Humans are born collectors. Psychologically, it's much easier to hold on to something than to throw it away. This is all the more true for data. Nobody really feels comfortable erasing business correspondence or destroying old records—you never know when something might be useful. Advancing technology is making it possible to realize our collective dream of never throwing anything away—or at least never throwing away a piece of information.

The first computer that I bought in 1978 stored information on cassette tapes. I could fit 200 kilobytes on a 30-minute cassette, if I was lucky. The computer that I use today has an internal hard disk that can store 6 gigabytes of information—a 30,000-fold increase in just two decades. And this story is hardly unique: all over the world, businesses, governments, and individuals have seen similar improvements in their ability to store data. As a civilization, we've used this newfound ability to store more and more minute details of everyday existence. We are building the world's datasphere: a body of information that describes the Earth and our actions upon it.

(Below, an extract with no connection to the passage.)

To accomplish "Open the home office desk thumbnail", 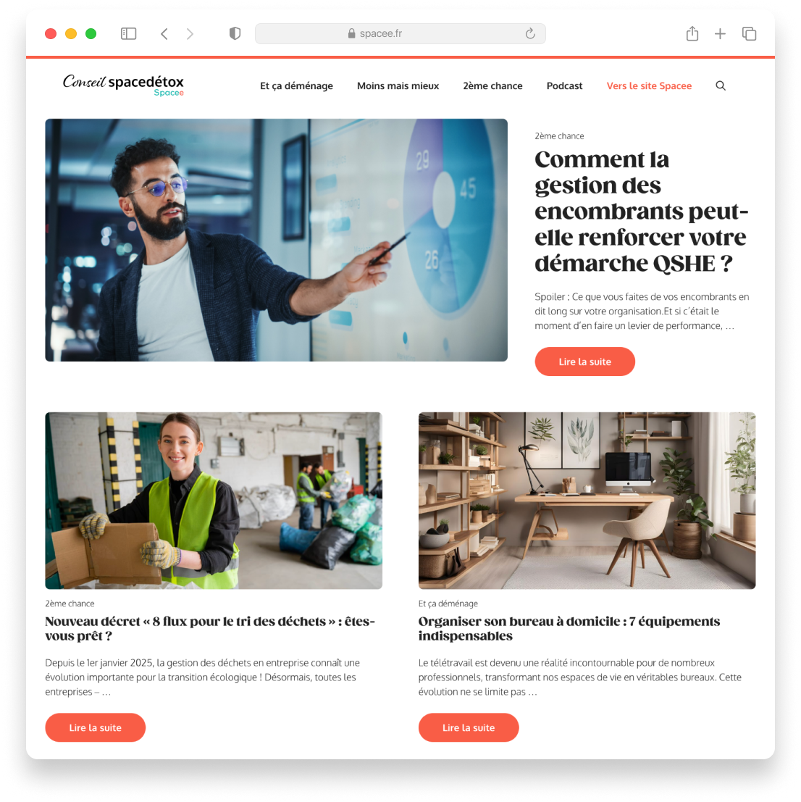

Building the world's datasphere is a three-step process—one that we've been blindly following without considering its ramifications for the future of privacy. First, industrialized society creates new opportunities for data collection. Next, we dramatically increase the ease of automatically capturing information into a computer. The final step is to arrange this information into a large-scale database so it can be easily retrieved at a moment's notice.

Once the day-to-day events of our lives are systematically captured in a machine-readable format, this information takes on a life of its own. It finds new uses. It becomes indispensable in business operations. And it often flows from computer to computer, from business to business, and between industry and government. If we don't step back and stop the collection and release of this data, we'll soon have a world in which every moment and every action is permanently "on the record."

Step 1: Make Data Collectable

The first step to building the global datasphere is to create information worth collecting. Consider a forest: by itself, a mountain of trees has no data. Now go through the forest and number every tree, estimate its age and height, and survey its location, and you have created an extremely valuable data set for both environmentalists and the timber industry.

I got a very good introduction to this first step in 1988, when I visited a BASF floppy disk manufacturing plant located just outside Boston. As part of the manufacturing process, I learned, each floppy disk is stamped with a code called a lot number. Pick up a floppy disk and flip it over, and you're likely to find these same numbers today: A2C5114B, or S2078274, or 01S1406. These codes identify the manufacturer of the disks, the factory, and the particular machine where the disk was created, and the date and time that the lot was started. Sometimes the information is encoded directly into the number. Other times, the lot number merely refers to an entry in a logbook or a process control system. Either way, decoding a lot number usually requires proprietary information that manufacturers are rarely willing to share with the general public.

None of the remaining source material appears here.